*Provided material*.

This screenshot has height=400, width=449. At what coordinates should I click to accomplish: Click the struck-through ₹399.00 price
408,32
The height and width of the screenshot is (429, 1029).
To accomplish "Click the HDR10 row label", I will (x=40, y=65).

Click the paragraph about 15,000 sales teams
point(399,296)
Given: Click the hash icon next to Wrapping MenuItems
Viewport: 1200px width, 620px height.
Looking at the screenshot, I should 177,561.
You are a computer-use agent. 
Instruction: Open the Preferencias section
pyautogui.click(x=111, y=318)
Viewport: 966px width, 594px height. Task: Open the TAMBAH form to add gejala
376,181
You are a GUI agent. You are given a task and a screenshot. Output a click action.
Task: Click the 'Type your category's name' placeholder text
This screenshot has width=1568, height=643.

*What you should do*.
Convert the part of the items that opens with the line containing "Click the paragraph about 15,000 sales teams" and closes with the line containing "pyautogui.click(x=111, y=318)" into a Markdown table with two columns, No. and Text, numbering each line and leaving out blank lines.

*Response*.
| No. | Text |
|---|---|
| 1 | Click the paragraph about 15,000 sales teams |
| 2 | point(399,296) |
| 3 | Given: Click the hash icon next to Wrapping MenuItems |
| 4 | Viewport: 1200px width, 620px height. |
| 5 | Looking at the screenshot, I should 177,561. |
| 6 | You are a computer-use agent.  |
| 7 | Instruction: Open the Preferencias section |
| 8 | pyautogui.click(x=111, y=318) |